If, like me, you had a free 15 minutes or so between the time your monstrous offspring went to bed and the moment you drunkenly blacked out on the sofa, you probably read the New Yorker’s 24,558-word exegesis on Scientology, and the defection from the church of film director Paul Haggis.
It’s a good read, I guess, although the length—necessitated though it is by the complexity of the subject—does manage to render boring normally exciting things like human bondage, mysterious disappearances, nickel-plated motorcycles, and, of course, Xenu, volcanoes, H-bombs, and Thetans. A couple of points leaped out at me, though, mostly having to do with the education of Scientologist kids. Apparently, there exist entire schools that follow L. Ron Hubbard’s educational system, “Study Tech”:
It is one of the more grounded systems that he developed. There are three central elements. One is the use of clay, or other materials, to help make difficult concepts less abstract. [Haggis’s daughter] Alissa explains, “If I’m learning the idea of how an atom looks, I’d make an atom out of clay.” A second concept is making sure that students don’t face “too steep a gradient,” in Hubbard’s words. “The schools are set up so that you don’t go on to the next level until you completely understand the material,” Alissa says. The third element is the frequent use of a dictionary to eliminate misunderstandings. “It’s really important to understand the words you’re using.”

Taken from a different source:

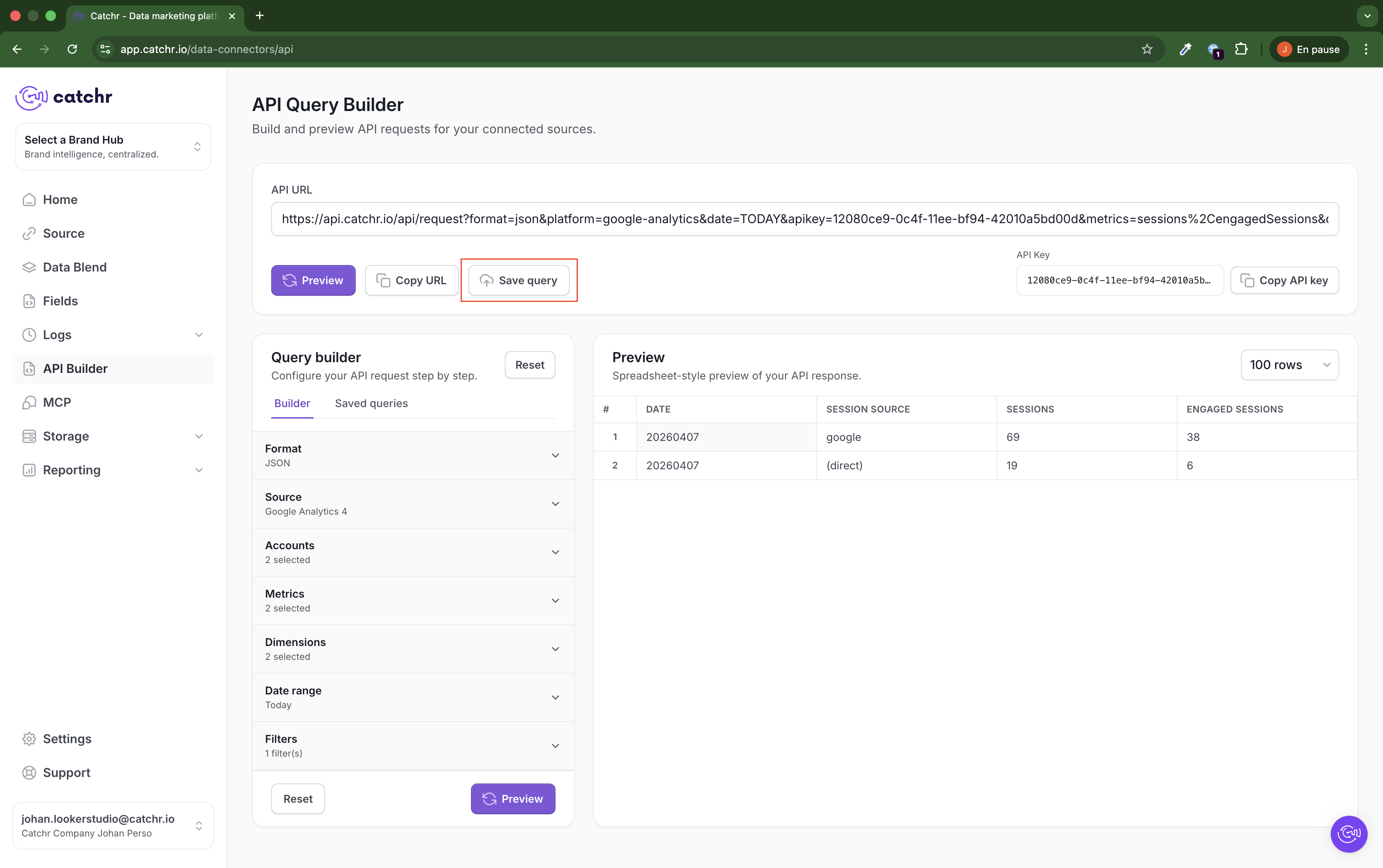1383x868 pixels.
Task: Select the Builder tab
Action: pyautogui.click(x=292, y=404)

Lauren, the middle sister, initially struggled in school. “I was illiterate until I was eleven,” she told me. Somehow, that fact escaped her parents. “I assume it was because of the divorce,” she says.

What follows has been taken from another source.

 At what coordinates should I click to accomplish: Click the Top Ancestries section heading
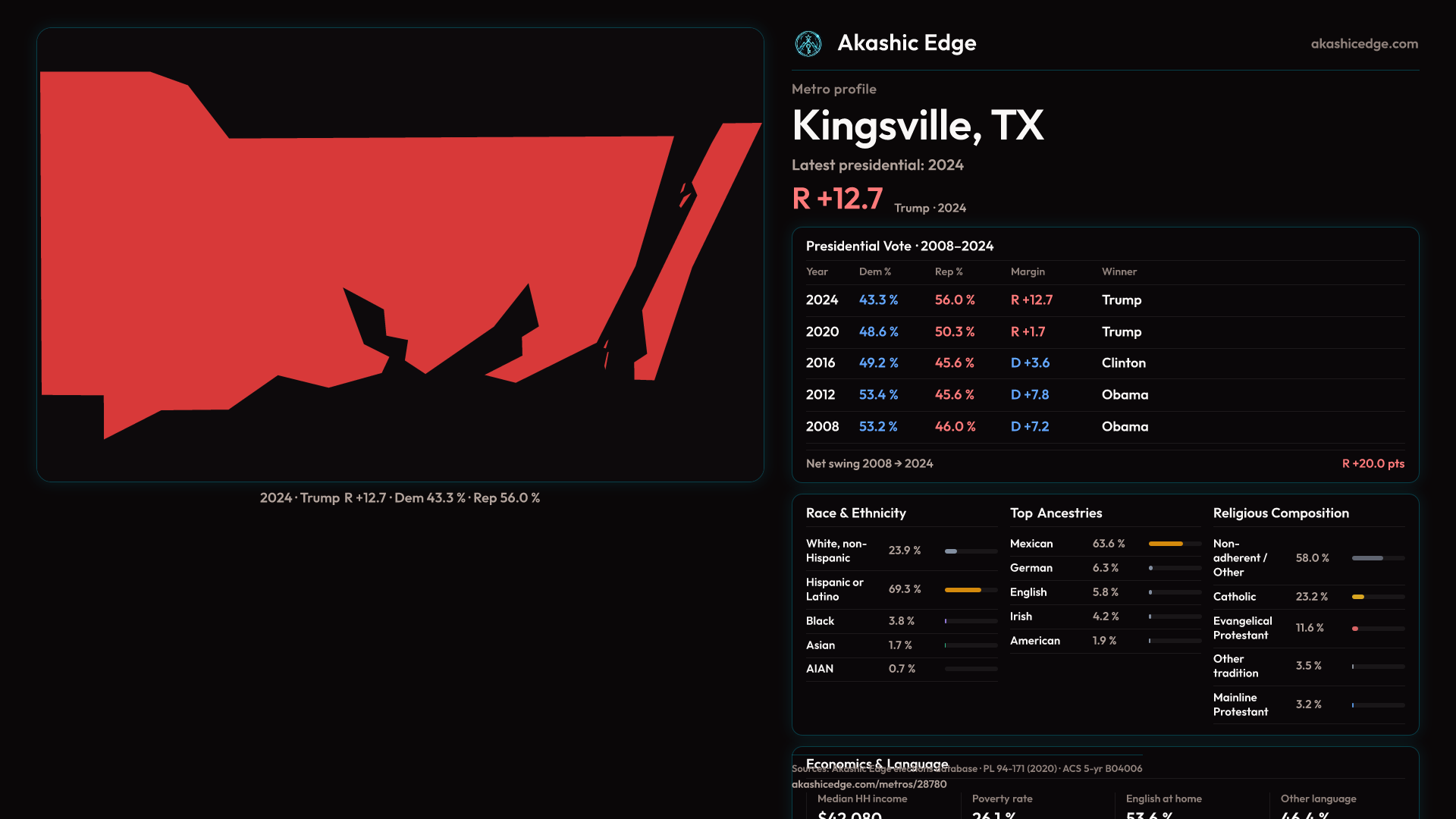point(1056,513)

Somehow, this doesn’t surprise me. Take a wacko cult like Scientology or, say, fundamentalist Christianity, and apply its principles to education, and the results won’t be good. Of course, this could also easily have happened in secular public schools. In other words: Scientologists—just like us!
Haggis put his daughters in an ordinary private school, but that lasted only six months. The girls weren’t entirely comfortable talking to people who weren’t Scientologists, and basic things like multiple-choice tests were unfamiliar. At a regular school, they felt like outsiders. “The first thing I noticed that I did, that others didn’t, is the Contact,” Alissa told me, referring to a procedure the church calls Contact Assist. “If you hurt yourself, the first thing I and other Scientology kids do is go quiet.” Scientology preaches that, if you touch the wound to the object that caused the injury and silently concentrate, the pain lessens and a sense of trauma fades.

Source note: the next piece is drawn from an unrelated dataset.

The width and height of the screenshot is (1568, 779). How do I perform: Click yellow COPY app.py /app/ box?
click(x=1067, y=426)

This is something I always notice in big features about unusual subcultures: how people feel like outsiders in the so-called mainstream world. But don’t all students feel like outsiders? Isn’t that a basic tenet of American pop culture? Okay, so the Scientologist kids go quiet when they get hurt, and the hardcore Christians bow their heads and pray at lunchtime, and the Mormons have to drink caffeine-free Diet Coke. Big deal. Everyone’s a freak or a geek these days.
The girls demanded to be sent to boarding school, so Haggis enrolled them at the Delphian School, in rural Oregon, which uses Hubbard’s Study Tech methods. The school, Lauren says, is “on top of a hill in the middle of nowhere.” She added, “I lived in a giant bubble. Everyone I knew was a Scientologist.”
For one course, she decided to write a paper about discrimination against various religions, including Scientology. “I wanted to see what the opposition was saying, so I went online,” she says. Another student turned her in to the school’s ethics committee. Information that doesn’t correspond to Scientology teachings is termed “entheta”—meaning confused or destructive thinking. Lauren agreed to stop doing research. “It was really easy not to look,” she says. By the time she graduated from high school, at the age of twenty, she had scarcely ever heard anyone speak ill of Scientology.
Again, doesn’t this just put Scientologists in the mainstream of religion-based American private education? Although it is weird that a religion that may only have 25,000 adherents in this country runs private schools in rural Oregon, isn’t this how children in all closed communities grow up?
Look, I’m definitely on the anti-Scientology side of things. The lower levels of belief, from what I understand, are annoying, and the upper levels sound truly insane. But if we’re going to scrutinize (and ridicule) a Scientology-based approach to education, hadn’t we better do the same for all American religious education? What’s the difference here—I mean, apart from the billion-year work contracts for minors, the re-education camps and Tom Cruise?